Selected passage:

Thank you. And let me add my welcome, Dave. Glad to see you onboard. So Dave, I wanted to ask you about the channel since that's something that's sort of -- you've clearly been involved with a lot in your career and just to give your assessment of where it is in terms of presence and mind share on both the VAR and Master Agents side of the channel. And if you see opportunity for them to increase their mind share while also improving unit economics?

Obviously, there's been some issues in the industry historically with folks sort of buying channel presence that maybe wasn't that economically wise. But in any case, just your thoughts on where you guys stand on the two parts of the channel?

David Sipes -- Chief Executive Officer

Yes. So like I said, channel momentum has been good, and there's been an element of catch up to some degree, but I think there's also a preference that's being created at this point. And through consistent execution, the economics -- we like the economics. We think there's a good mix between channel and direct today. And we're encouraged by that, where we see additional success and we saw, obviously, overall momentum.

But VAR in U.K. continues to be shiner with generating 40% of the channel pipeline. And that's a differentiated model that is an opportunity to continue growing that in that market as well as probably an opportunity to move into additional countries beyond the U.K. for that.

Ryan MacWilliams -- Stephens -- Analyst

Great. Great. That makes sense. And then a question on the API business. When that was -- when that acquisition was done, one of the thoughts was that you'd ultimately be rolling that out in some higher-margin geos that would help the margin profile. I'm just wondering if you have any update on sort of where you stand in terms of rolling that out beyond some of the initial geos when you bought that property?

Samuel Wilson -- Chief Financial Officer

Yes. I mean I think we mentioned on our last quarter's call that we did roll some limited availability of the API business into the U.S., U.K. We have close customers, existing customers on to that. I mean still the vast majority of the business is in Asia. We expect it to stay in Asia, because it continues to be robust growth there. So I think stay tuned. It's definitely a source of differentiation, particularly when we mix it with our Contact Center product.

Material shown:
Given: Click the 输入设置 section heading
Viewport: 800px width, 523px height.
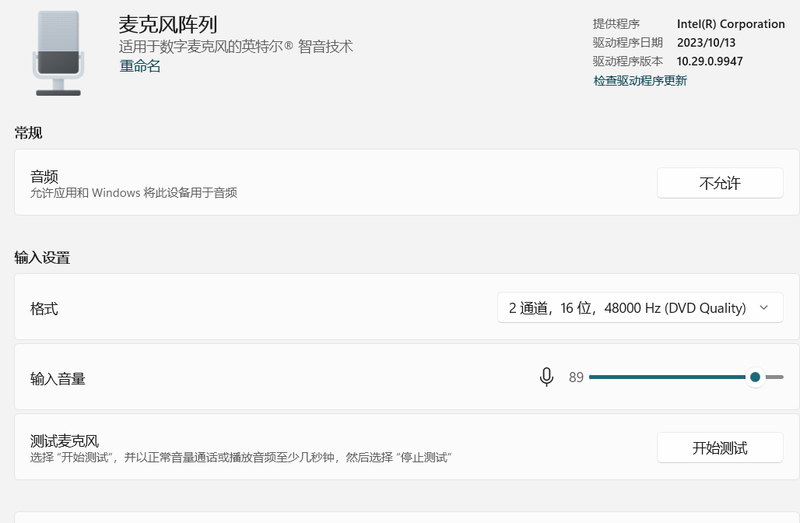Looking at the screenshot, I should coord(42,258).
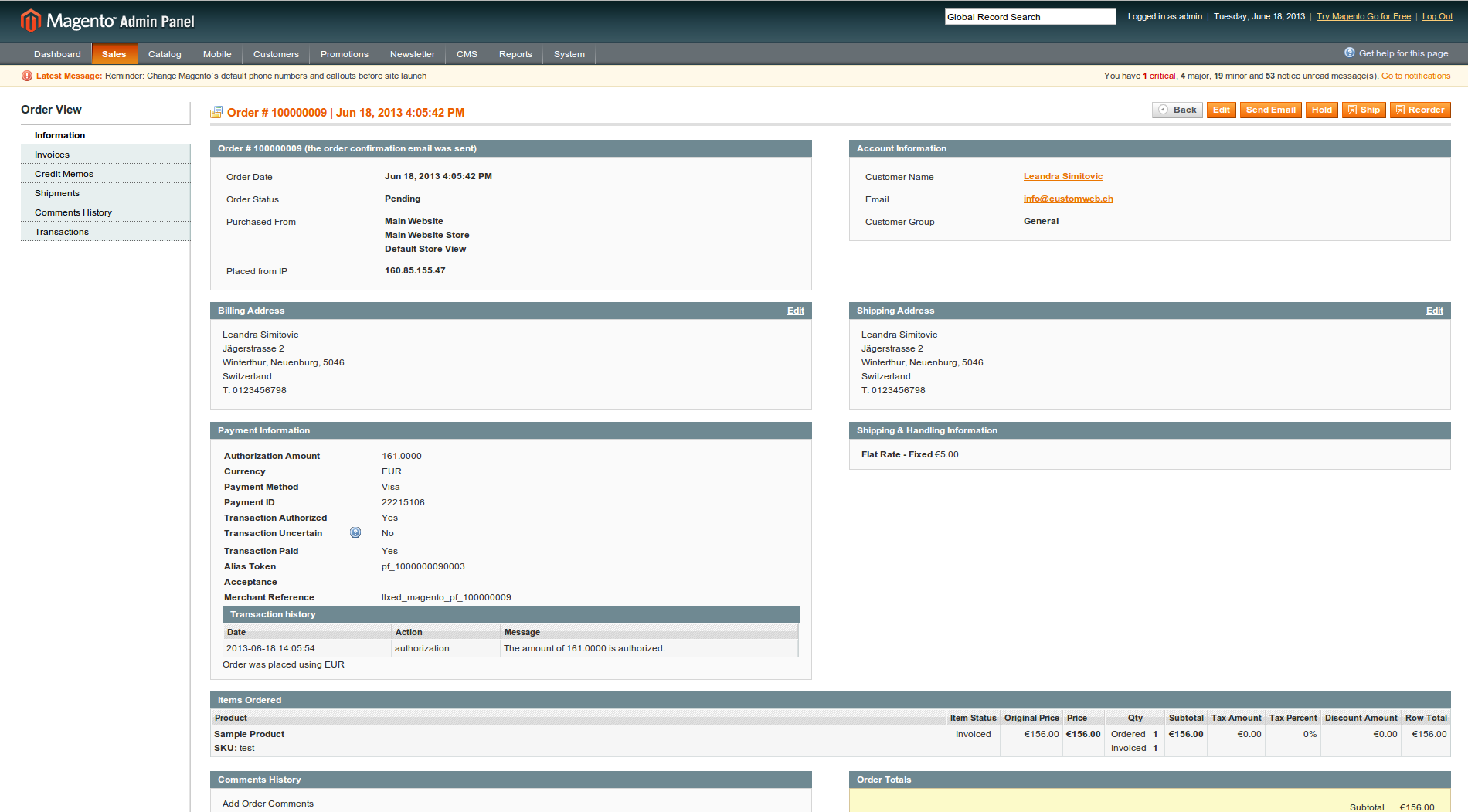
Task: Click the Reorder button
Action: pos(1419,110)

==

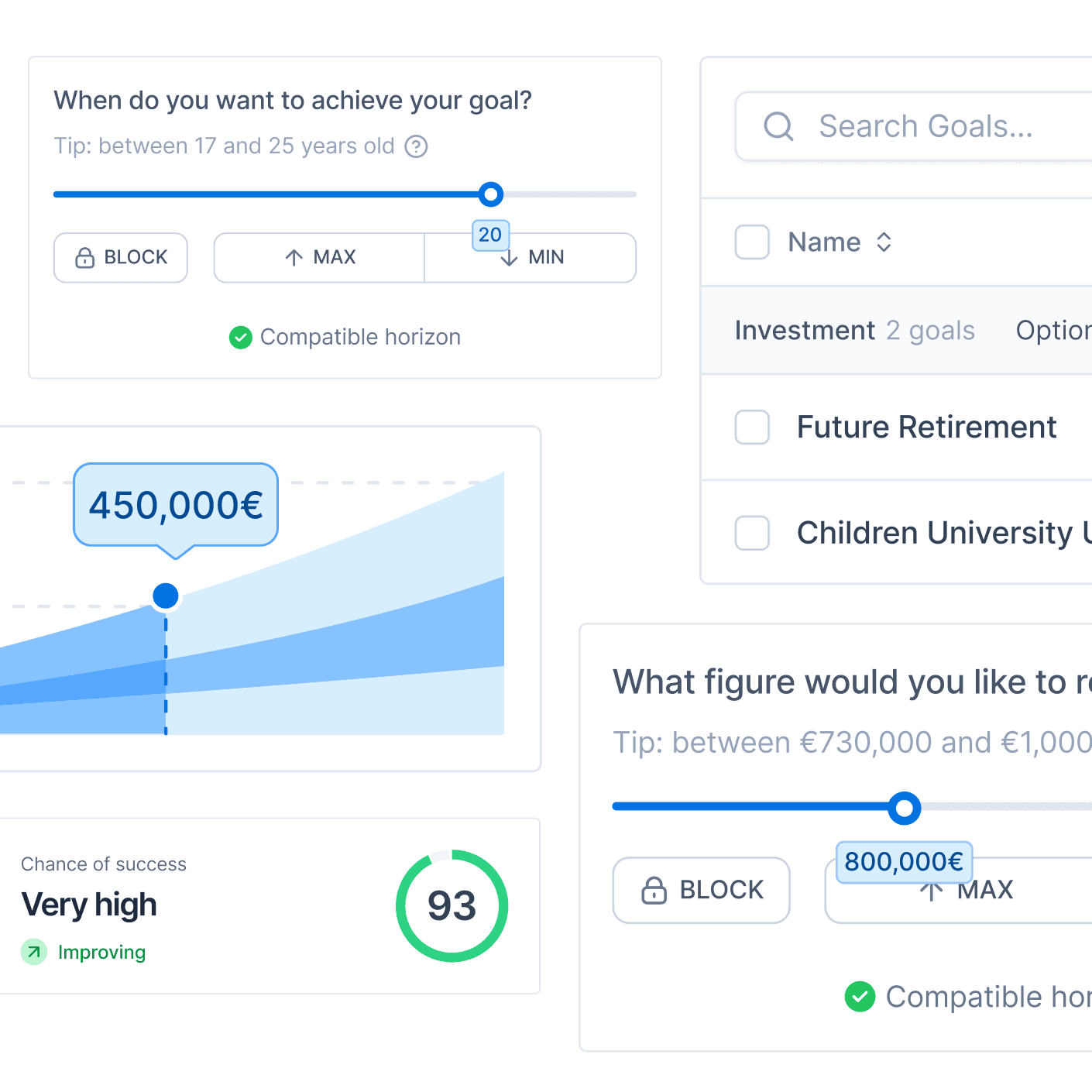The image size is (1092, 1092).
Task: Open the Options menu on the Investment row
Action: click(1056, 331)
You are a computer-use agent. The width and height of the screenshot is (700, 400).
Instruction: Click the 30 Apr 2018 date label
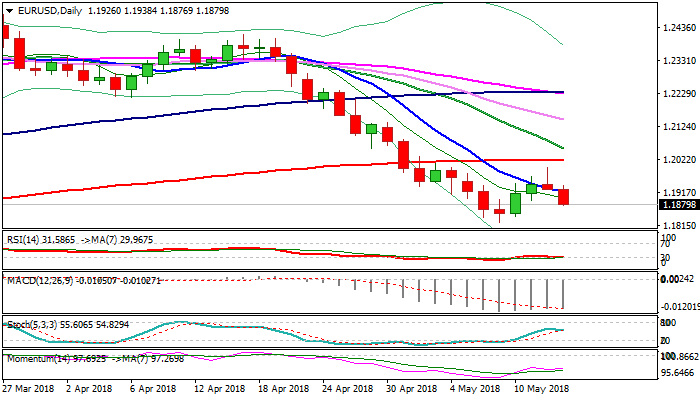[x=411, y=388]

Exercise directions:
List every person named on a speaker line in the transcript excerpt, along with the title or affiliation shown for each.

Result:
- David Sipes: Chief Executive Officer
- Ryan MacWilliams: Stephens, Analyst
- Samuel Wilson: Chief Financial Officer